Die ungewöhnlichste Straße der Welt wird 100: Berlins AVUS

Großer Preis von Deutschland 1926 auf der Avus in Berlin. Bundesarchiv Bild 102-02915

Berlin, Deutschland (Weltexpress). So unglaublich es klingt – es ist historisch bewiesen: Erfinder und Gründer des weltweit bewunderten deutschen Autobahnsystems war Kaiser Wilhelm II. Zum damaligen Zeitpunkt war er sich bestimmt nicht bewusst, was er mit seinen Vorstellungen, die er schon um 1900 hatte, und seinem darauf basierenden Befehl von 1913 bewirken würde:

Er ordnete an, eine kilometerlange Schneise durch den Grunewald zu schlagen. Der Ausbruch des Ersten Weltkrieges verzögerte das Vorhaben, eine reine Autostraße durch den Forst am Berliner Stadtrand zu bauen – aber 1921 war es soweit: Zwei lange Geraden entstanden, mit einer Nord- und einer Südkurve, etwa acht Kilometer lang. Sie wurde AVUS genannt, wie sie auch heute noch heißt – obwohl das kaum noch jemand „übersetzen“ kann: Automobilverkehrs- und Übungsstraße. Der Kaiser wollte damit Frankreich und England, die seinerzeit den internationalen Motorsport dominierten, Paroli bieten und das Deutsche Reich wirtschaftlich und technologisch auf Augenhöhe bringen.

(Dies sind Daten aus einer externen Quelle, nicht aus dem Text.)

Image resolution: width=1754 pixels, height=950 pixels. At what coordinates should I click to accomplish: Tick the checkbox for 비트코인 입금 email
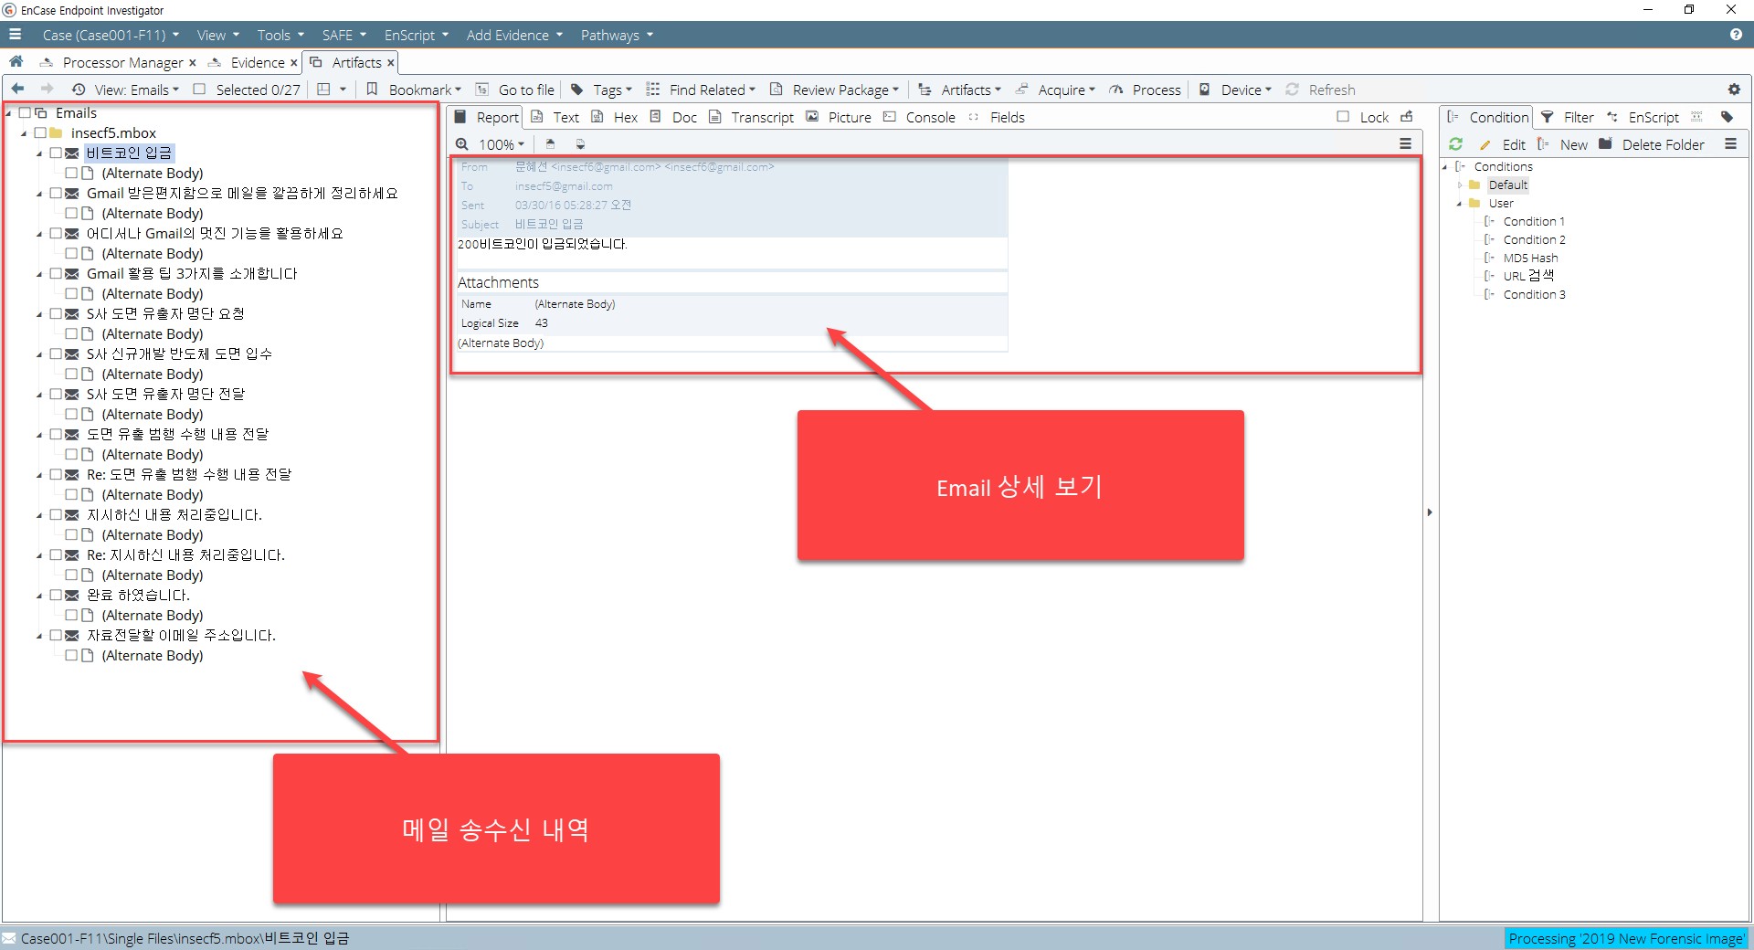click(56, 153)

Diese Einzelheiten hat der Motorjournalist Ulf Schulz eruiert – er wird leider in den wenigsten Betrachtungen, die sich mit dem 100jährigen AVUS-Geburtstag befassen, erwähnt. Der wird Ende September nicht nur in Berlin gebührend gefeiert.

Schließlich war die AVUS der Welt erste völlig kreuzungsfreie, doppelspurige, nur für Motorfahrzeuge zugelassene Straße. Und damit die Keimzelle unseres heutigen Autobahnsystems. Dem gehört diese AVUS noch heute noch an. Als A115 ist sie Teil der Berliner Stadtautobahnen.

Als Rennstrecke wurde die AVUS am 19. September 1921 eingeweiht. Der Rundkurs zwischen Nord- und Südkurve, zwischen Berlin-Westend und Nikolassee, war knapp 19 Kilometer lang. Sofort nach dieser Eröffnung wurde die Strecke für den öffentlichen Autoverkehr frei gegeben – gegen Gebühr: Die damalige Maut betrug stattliche zehn Mark, eine Vierteljahreskarte kostete 1 000 Mark.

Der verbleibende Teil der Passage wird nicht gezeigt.